▸ TO DO
Extract every line of the records below that contains the string "return". Matching is case-sensitive.

▸ RECORDS TO USE
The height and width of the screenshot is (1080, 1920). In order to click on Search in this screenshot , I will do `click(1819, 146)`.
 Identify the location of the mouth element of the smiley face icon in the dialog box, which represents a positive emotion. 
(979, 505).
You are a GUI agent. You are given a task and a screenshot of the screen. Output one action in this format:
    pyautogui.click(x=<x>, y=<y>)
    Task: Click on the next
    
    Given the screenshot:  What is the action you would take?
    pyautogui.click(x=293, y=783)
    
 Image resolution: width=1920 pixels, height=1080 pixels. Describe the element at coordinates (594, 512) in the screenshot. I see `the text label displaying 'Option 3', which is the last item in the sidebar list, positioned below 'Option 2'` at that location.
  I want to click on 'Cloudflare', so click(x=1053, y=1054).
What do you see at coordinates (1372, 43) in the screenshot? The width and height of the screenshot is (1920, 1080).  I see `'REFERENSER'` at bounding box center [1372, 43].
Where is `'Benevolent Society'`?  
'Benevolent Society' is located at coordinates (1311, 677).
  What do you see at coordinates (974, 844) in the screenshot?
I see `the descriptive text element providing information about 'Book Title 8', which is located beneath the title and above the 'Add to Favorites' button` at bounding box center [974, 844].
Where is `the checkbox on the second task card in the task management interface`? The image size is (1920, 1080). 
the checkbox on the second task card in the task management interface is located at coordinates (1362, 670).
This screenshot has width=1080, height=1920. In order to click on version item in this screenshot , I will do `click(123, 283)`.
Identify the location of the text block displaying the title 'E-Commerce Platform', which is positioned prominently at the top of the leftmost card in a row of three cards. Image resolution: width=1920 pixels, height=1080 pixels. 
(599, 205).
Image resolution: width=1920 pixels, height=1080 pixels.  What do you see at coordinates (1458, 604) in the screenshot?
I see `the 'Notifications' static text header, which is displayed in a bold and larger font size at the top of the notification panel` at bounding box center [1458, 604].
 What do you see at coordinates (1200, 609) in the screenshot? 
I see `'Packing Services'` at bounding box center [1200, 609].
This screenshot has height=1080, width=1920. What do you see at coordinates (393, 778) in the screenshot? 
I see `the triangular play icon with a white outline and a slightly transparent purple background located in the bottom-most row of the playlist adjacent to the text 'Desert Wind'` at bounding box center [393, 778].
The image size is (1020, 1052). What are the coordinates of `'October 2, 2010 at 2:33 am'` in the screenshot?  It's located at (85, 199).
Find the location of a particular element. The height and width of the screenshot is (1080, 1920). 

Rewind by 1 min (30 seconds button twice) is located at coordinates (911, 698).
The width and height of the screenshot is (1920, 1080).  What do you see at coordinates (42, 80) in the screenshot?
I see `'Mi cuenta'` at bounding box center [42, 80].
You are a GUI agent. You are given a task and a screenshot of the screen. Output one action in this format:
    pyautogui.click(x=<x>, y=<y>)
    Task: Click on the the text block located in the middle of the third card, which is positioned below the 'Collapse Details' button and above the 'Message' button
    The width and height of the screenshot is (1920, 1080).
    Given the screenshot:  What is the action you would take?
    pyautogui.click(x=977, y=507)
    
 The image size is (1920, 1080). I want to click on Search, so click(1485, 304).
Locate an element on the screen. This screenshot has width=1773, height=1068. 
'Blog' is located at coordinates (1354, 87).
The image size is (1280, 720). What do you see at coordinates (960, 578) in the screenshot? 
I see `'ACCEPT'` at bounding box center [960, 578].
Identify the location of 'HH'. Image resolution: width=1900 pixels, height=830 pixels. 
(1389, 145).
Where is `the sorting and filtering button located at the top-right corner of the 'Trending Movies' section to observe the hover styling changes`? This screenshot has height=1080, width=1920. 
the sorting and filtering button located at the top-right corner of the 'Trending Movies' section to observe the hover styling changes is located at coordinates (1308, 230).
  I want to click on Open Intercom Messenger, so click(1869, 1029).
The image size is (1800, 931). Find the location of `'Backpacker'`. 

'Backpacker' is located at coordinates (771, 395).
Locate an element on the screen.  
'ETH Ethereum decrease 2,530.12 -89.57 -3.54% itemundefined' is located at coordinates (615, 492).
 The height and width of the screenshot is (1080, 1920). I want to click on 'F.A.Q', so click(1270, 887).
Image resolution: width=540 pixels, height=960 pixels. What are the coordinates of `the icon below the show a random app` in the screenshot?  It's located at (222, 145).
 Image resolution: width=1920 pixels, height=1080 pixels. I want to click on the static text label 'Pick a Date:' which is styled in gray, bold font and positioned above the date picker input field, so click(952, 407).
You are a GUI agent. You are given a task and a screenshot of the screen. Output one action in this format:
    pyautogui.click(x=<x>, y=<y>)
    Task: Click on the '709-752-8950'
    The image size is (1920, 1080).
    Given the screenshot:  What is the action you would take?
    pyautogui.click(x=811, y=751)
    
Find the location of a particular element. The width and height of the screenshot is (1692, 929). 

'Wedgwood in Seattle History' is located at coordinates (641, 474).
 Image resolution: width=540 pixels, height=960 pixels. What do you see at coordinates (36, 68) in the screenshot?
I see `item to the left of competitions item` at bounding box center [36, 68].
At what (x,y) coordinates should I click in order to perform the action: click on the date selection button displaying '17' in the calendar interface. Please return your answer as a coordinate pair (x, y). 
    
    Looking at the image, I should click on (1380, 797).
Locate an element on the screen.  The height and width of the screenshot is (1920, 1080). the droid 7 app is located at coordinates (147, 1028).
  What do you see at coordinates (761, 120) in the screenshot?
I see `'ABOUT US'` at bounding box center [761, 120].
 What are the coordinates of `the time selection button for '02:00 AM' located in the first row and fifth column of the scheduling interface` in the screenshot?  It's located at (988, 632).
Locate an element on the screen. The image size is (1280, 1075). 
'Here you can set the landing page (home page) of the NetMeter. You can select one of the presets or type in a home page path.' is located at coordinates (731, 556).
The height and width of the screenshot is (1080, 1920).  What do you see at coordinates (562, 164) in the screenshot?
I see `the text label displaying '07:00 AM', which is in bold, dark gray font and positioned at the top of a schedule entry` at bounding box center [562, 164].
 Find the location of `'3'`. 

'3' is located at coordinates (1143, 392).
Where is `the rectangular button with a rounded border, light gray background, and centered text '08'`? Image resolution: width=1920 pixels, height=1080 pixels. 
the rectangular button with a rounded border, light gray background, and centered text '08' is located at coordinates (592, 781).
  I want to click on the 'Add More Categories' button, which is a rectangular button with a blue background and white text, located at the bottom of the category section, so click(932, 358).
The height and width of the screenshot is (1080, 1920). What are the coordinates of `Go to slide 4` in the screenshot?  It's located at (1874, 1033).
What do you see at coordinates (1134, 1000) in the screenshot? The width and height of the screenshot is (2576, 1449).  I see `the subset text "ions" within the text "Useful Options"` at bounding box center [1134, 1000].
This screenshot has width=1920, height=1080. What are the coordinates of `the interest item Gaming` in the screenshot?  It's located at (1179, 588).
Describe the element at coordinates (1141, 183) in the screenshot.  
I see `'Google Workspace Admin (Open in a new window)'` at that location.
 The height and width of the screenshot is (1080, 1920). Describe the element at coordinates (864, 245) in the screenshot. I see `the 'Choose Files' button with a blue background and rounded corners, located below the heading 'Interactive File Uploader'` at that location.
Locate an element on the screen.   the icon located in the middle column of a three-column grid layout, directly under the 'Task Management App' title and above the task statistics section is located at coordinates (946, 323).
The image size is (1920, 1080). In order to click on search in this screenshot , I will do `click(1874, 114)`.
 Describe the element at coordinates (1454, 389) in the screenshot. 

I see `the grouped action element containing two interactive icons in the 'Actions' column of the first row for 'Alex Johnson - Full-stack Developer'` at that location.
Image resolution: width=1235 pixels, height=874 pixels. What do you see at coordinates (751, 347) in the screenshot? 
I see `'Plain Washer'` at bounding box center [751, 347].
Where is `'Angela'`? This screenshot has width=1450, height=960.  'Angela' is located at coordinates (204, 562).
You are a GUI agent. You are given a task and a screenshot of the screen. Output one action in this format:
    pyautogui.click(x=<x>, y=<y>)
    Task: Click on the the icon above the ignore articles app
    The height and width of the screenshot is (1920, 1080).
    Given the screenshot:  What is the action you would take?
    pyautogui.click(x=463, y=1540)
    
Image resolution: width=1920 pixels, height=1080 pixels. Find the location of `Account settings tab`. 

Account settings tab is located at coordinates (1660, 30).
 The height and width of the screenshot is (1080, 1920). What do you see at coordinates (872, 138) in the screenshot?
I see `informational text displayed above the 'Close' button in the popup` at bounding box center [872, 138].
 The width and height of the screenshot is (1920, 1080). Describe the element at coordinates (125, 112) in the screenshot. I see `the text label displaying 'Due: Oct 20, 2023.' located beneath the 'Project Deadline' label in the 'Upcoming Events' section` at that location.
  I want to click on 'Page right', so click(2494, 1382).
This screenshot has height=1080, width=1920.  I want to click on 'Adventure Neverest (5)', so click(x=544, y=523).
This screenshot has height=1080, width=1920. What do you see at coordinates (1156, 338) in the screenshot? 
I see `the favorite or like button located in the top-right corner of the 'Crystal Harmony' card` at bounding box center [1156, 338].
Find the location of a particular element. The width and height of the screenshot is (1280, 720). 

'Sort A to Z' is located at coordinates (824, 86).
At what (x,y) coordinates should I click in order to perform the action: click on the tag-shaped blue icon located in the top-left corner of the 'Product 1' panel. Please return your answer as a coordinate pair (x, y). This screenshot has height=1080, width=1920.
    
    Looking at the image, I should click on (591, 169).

▸ SOLUTION TO THIS PROBLEM
At what (x,y) coordinates should I click in order to perform the action: click on the date selection button displaying '17' in the calendar interface. Please return your answer as a coordinate pair (x, y). 
At what (x,y) coordinates should I click in order to perform the action: click on the tag-shaped blue icon located in the top-left corner of the 'Product 1' panel. Please return your answer as a coordinate pair (x, y). This screenshot has height=1080, width=1920.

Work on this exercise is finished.